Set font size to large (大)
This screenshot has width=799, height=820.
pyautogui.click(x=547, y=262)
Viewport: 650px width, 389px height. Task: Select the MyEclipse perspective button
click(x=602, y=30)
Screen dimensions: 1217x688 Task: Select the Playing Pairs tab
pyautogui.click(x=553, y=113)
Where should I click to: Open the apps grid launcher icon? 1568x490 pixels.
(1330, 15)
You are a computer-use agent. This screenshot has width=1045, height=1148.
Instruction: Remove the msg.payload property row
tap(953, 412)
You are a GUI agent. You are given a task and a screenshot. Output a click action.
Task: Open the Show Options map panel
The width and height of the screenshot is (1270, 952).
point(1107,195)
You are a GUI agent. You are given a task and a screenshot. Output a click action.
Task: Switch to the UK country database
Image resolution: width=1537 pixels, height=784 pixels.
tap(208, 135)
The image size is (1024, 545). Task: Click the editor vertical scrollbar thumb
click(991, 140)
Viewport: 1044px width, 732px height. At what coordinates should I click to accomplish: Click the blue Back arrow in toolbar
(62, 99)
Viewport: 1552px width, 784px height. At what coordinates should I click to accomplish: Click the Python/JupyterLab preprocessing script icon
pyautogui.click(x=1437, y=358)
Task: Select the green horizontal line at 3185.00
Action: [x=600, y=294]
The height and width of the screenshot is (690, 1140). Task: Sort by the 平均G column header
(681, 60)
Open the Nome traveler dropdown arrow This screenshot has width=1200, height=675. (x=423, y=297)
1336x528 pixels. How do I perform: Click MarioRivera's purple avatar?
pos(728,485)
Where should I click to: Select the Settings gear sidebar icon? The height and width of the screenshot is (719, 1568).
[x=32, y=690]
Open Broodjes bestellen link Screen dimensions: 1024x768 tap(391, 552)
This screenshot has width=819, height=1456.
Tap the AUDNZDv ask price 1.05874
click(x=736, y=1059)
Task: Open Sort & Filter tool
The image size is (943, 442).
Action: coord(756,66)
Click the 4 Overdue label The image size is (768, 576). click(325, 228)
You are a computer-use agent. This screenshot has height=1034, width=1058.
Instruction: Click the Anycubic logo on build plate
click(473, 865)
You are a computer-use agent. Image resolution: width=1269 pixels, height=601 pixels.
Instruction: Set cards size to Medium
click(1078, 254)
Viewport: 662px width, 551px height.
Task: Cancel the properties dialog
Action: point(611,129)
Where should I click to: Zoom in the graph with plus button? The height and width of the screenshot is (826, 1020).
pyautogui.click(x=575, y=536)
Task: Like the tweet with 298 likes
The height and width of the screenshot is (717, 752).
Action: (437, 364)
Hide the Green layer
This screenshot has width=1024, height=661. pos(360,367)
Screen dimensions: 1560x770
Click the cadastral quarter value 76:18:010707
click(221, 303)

ASSIGNMENT: Transcribe the entries above exactly.

RESULT OF THE TASK:
Set font size to large (大)
This screenshot has width=799, height=820.
pyautogui.click(x=547, y=262)
Viewport: 650px width, 389px height. Task: Select the MyEclipse perspective button
click(x=602, y=30)
Screen dimensions: 1217x688 Task: Select the Playing Pairs tab
pyautogui.click(x=553, y=113)
Where should I click to: Open the apps grid launcher icon? 1568x490 pixels.
(1330, 15)
You are a computer-use agent. This screenshot has width=1045, height=1148.
Instruction: Remove the msg.payload property row
tap(953, 412)
You are a GUI agent. You are given a task and a screenshot. Output a click action.
Task: Open the Show Options map panel
The width and height of the screenshot is (1270, 952).
point(1107,195)
You are a GUI agent. You are given a task and a screenshot. Output a click action.
Task: Switch to the UK country database
Image resolution: width=1537 pixels, height=784 pixels.
tap(208, 135)
The image size is (1024, 545). Task: Click the editor vertical scrollbar thumb
click(991, 140)
Viewport: 1044px width, 732px height. At what coordinates should I click to accomplish: Click the blue Back arrow in toolbar
(62, 99)
Viewport: 1552px width, 784px height. At what coordinates should I click to accomplish: Click the Python/JupyterLab preprocessing script icon
pyautogui.click(x=1437, y=358)
Task: Select the green horizontal line at 3185.00
Action: [x=600, y=294]
The height and width of the screenshot is (690, 1140). Task: Sort by the 平均G column header
(681, 60)
Open the Nome traveler dropdown arrow This screenshot has width=1200, height=675. (x=423, y=297)
1336x528 pixels. How do I perform: Click MarioRivera's purple avatar?
pos(728,485)
Where should I click to: Select the Settings gear sidebar icon? The height and width of the screenshot is (719, 1568).
[x=32, y=690]
Open Broodjes bestellen link Screen dimensions: 1024x768 tap(391, 552)
This screenshot has width=819, height=1456.
Tap the AUDNZDv ask price 1.05874
click(x=736, y=1059)
Task: Open Sort & Filter tool
The image size is (943, 442).
Action: coord(756,66)
Click the 4 Overdue label The image size is (768, 576). click(325, 228)
You are a computer-use agent. This screenshot has height=1034, width=1058.
Instruction: Click the Anycubic logo on build plate
click(473, 865)
You are a computer-use agent. Image resolution: width=1269 pixels, height=601 pixels.
Instruction: Set cards size to Medium
click(1078, 254)
Viewport: 662px width, 551px height.
Task: Cancel the properties dialog
Action: point(611,129)
Where should I click to: Zoom in the graph with plus button? The height and width of the screenshot is (826, 1020).
pyautogui.click(x=575, y=536)
Task: Like the tweet with 298 likes
The height and width of the screenshot is (717, 752).
Action: (437, 364)
Hide the Green layer
This screenshot has width=1024, height=661. pos(360,367)
Screen dimensions: 1560x770
Click the cadastral quarter value 76:18:010707
click(221, 303)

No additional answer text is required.